── Reading text

The case concerns actions these individuals took in connection to the Capitol riot. Stewart Rhodes, founder and national leader of the Oath Keepers, is among those charged with seditious conspiracy in the case; he and others assembled weapons and prepared in a coordinated fashion for potentially lethal violence in the lead-up to January 6. Rhodes and eight other individuals charged in this case also failed to get the charges they’re facing of obstruction of an official proceeding dismissed; Mehta opted to uphold the charge. Mostly, that charge has survived challenges from defendants. “They also failed to dismiss a count of conspiracy to prevent an officer from discharging official duties,” Law&Crime reports.

Mehta wrote the court had “little trouble concluding that the Vice President and members of Congress were engaged in ‘the execution of any law of the United States’ on January 6th” — meaning, contrary to arguments from the charged Oath Keepers, their alleged actions are in fact covered by the seditious conspiracy charge. As for the attempt to get the case moved into Virginia, Mehta observed the move wouldn’t even automatically make that much of an apparent difference in the jury selection process. The argument from the Oath Keepers was that keeping the proceedings in D.C. would mean a biased jury pool.

“The two jurisdictions are not so dissimilar as it relates to the events of January 6th,” Mehta concluded. “Both are part of the same media market, so potential jurors are getting January 6th news coverage from largely the same sources in both jurisdictions. People who work or do business at the U.S. Capitol Building often live in and commute from the northern Virginia suburbs. Residents of Arlington County and Alexandria were subject to a curfew on January 6th, and the Governor of Virginia issued a state of emergency and sent the Virginia National Guard and state troopers to assist on Capitol Hill the same day.” In other words, the push to move the case doesn’t even necessarily make sense according to the defendants’ logic. Aside from that factor, Mehta found there’d been no legitimate showing that there was presumptive “juror prejudice” and that “mandatory transfer” of the case was in order.

────

* _Exercise requirements_
Condense the paragraph of the article on the Oath Keepers case that begins "The case concerns actions" into a short bulleted list that preserves its main facts.

── Record extracts

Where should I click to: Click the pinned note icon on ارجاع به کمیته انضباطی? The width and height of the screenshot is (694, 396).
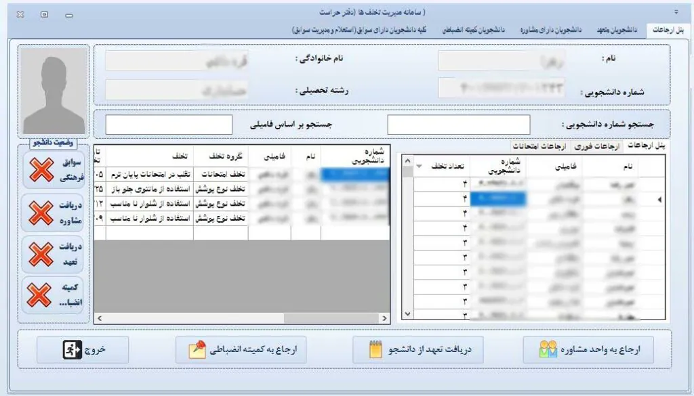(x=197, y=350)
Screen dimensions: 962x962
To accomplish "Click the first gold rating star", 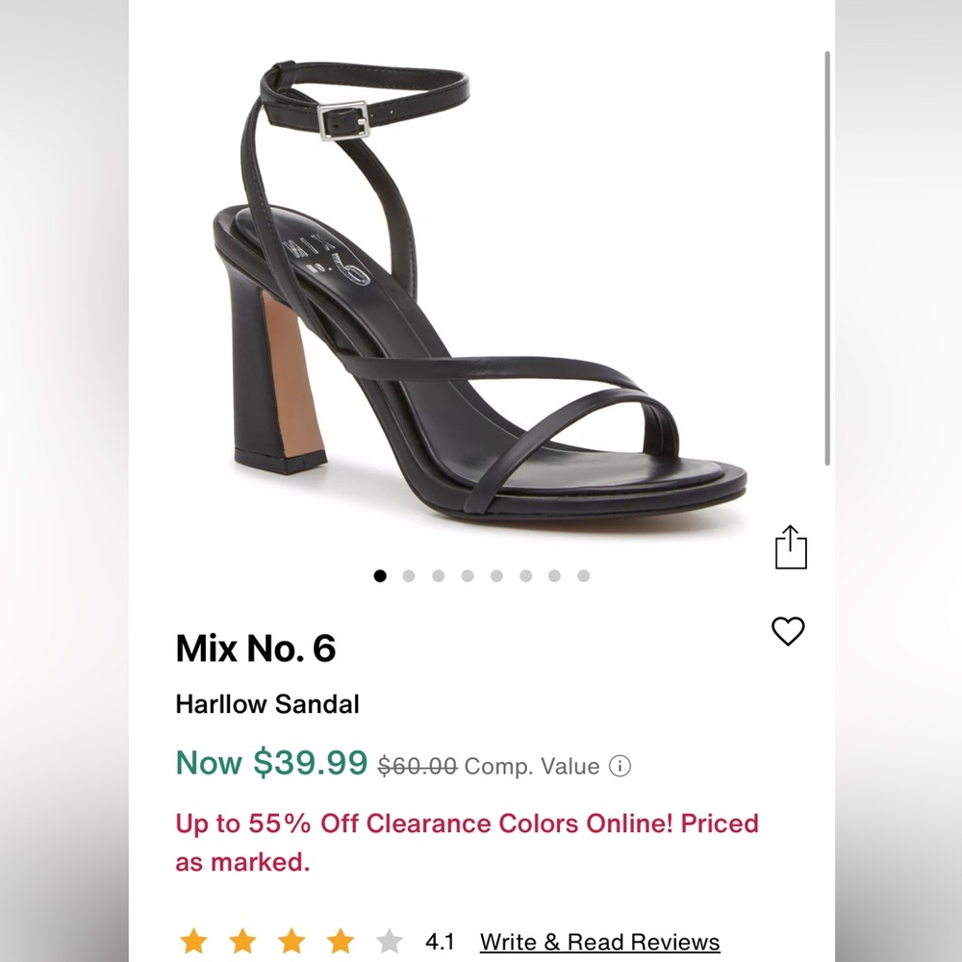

────
── Record extracts

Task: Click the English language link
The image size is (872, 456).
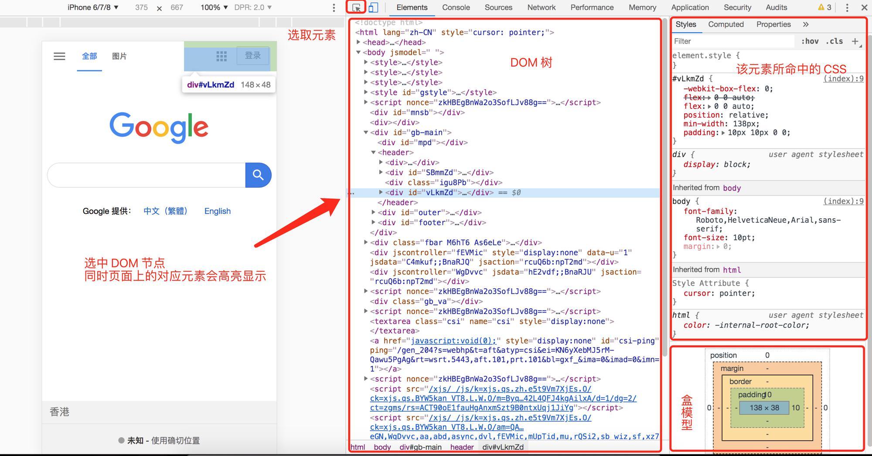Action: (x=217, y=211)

────

* _Correct response_
- The case concerns actions the defendants took in connection with the Capitol riot.
- Stewart Rhodes, founder and national leader of the Oath Keepers, is among those charged with seditious conspiracy.
- He and others assembled weapons and prepared in a coordinated way for potentially lethal violence before January 6.
- Rhodes and eight others failed to have the obstruction of an official proceeding charge dismissed. Mehta upheld it, and that charge has mostly survived defendants' challenges.
- According to Law&Crime, they also failed to dismiss a count of conspiracy to prevent an officer from discharging official duties.